A good or bad credit score is a direct representation of you and your financial status. Your credit can also be a window into your personality. That is why some major companies nowadays have started to utilize credit reports as a basis for new hire. With this in mind, it is important to know exactly what is going on with all 3 of your credit bureau scores.
The three major credit reporting agencies cover different areas of the United States. Equifax covers the east coast, Experian covers the midwest and Trans Union covers the west coast. Depending on what region you live in, some institutions will only check the credit score for that region. The bad news is that all major creditors such as credit card companies, mortgage banks, and dealerships check all 3 credit bureau scores.

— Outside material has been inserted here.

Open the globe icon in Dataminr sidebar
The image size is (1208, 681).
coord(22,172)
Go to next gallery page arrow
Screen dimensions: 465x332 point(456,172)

Banks that offer mortgages will customarily use the middle score of the 3 credit bureaus as a barometer to assess your credit worthiness. In essence if you have a high score with one credit reporting agency and low scores with the others, the bank will choose the second to lowest score as a representation of you. That is why it is important to know exactly what your scores are.
There are several factors that can be responsible for lowering your credit score. Some of the most damaging factors include: late payments, missed payments, charge offs and identity fraud. There is no way to know what is on your report until your request a copy of both your report and credit scores. You may be surprised at how many errors that can easily be addressed to raise your credit score.

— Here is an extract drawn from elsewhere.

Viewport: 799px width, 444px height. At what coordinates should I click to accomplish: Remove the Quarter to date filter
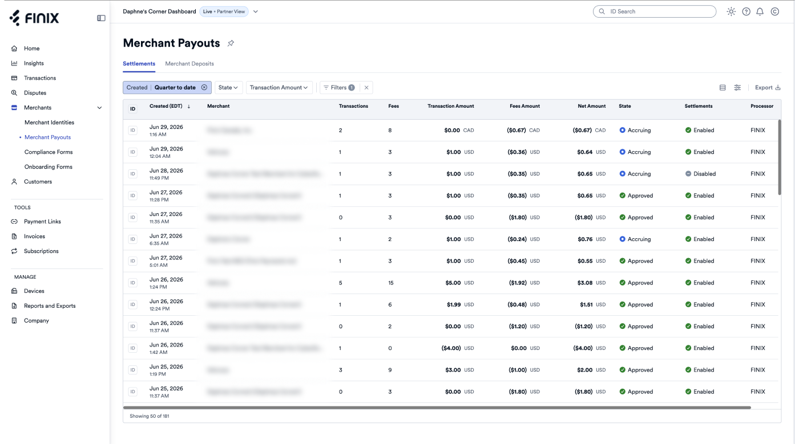click(204, 88)
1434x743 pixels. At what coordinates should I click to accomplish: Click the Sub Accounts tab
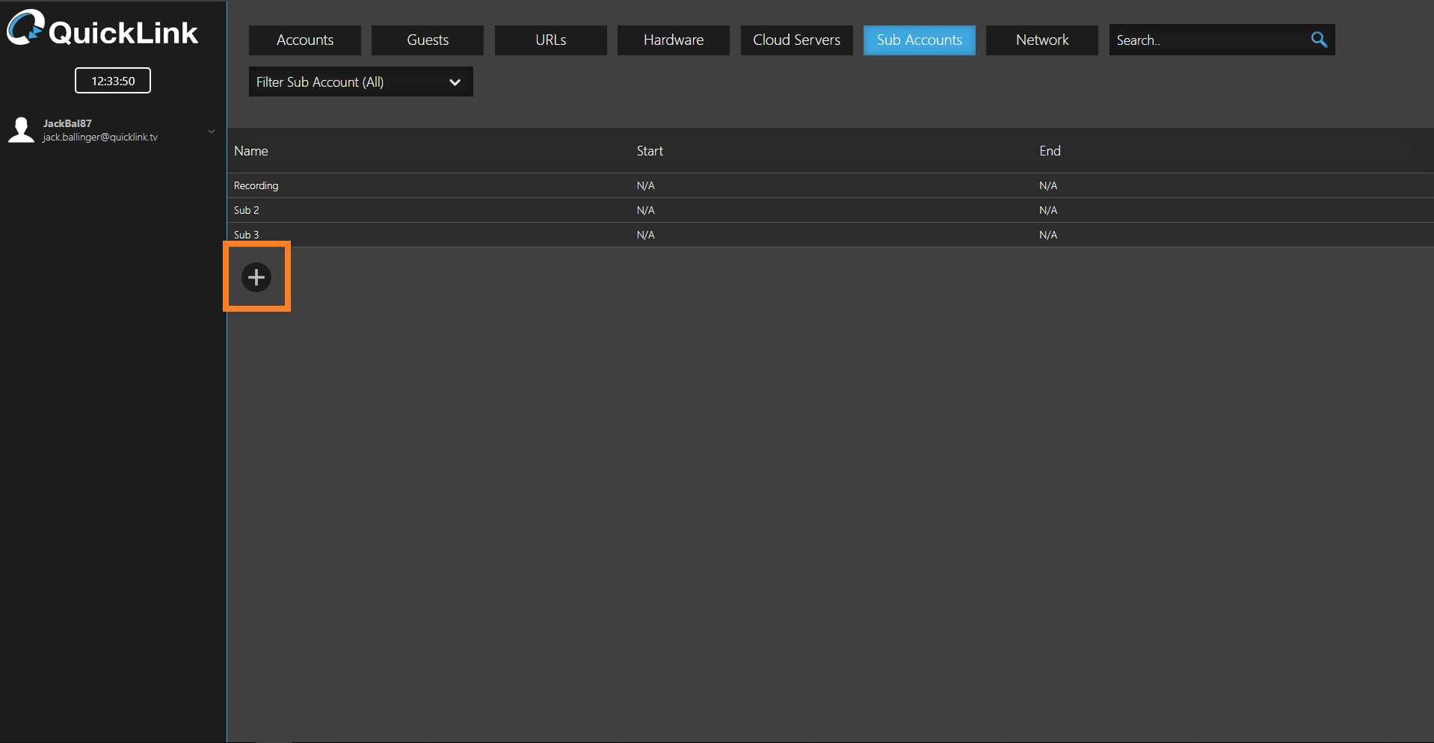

Errors on a credit report is not something that is uncommon. The credit bureaus are ran by humans whose job is to make sure that your credit report is accurate, but at the same time, it is human to make errors. Obtaining a copy of your file will let you know exactly where you stand as far as credit worthiness and what you need to correct.

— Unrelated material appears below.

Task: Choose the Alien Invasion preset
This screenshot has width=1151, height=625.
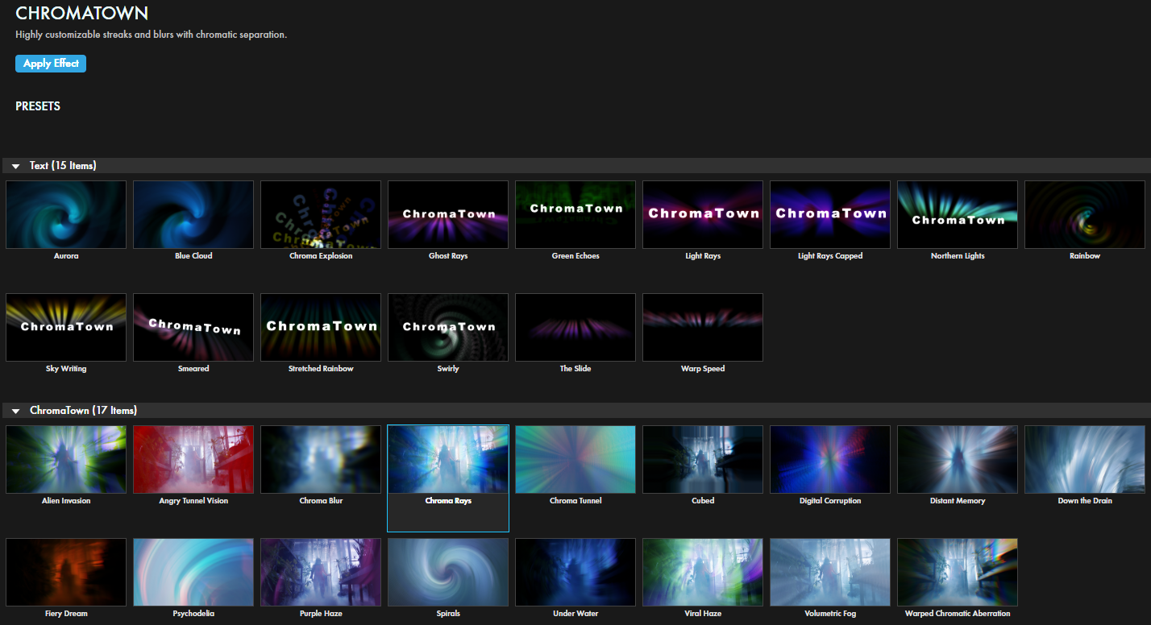Action: point(66,459)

Since all 3 credit bureau scores account for a full representation of you as a person, it is imperative to protect your character. There is nothing worse than finding out about your credit report and scores when you are trying to make a big purchase. There are ways to avoid dealing with unfortunate scenarios such as being the last to know about your bad credit, possible identity theft, or the reason you were passed on a good job, and it starts with knowing your credit scores.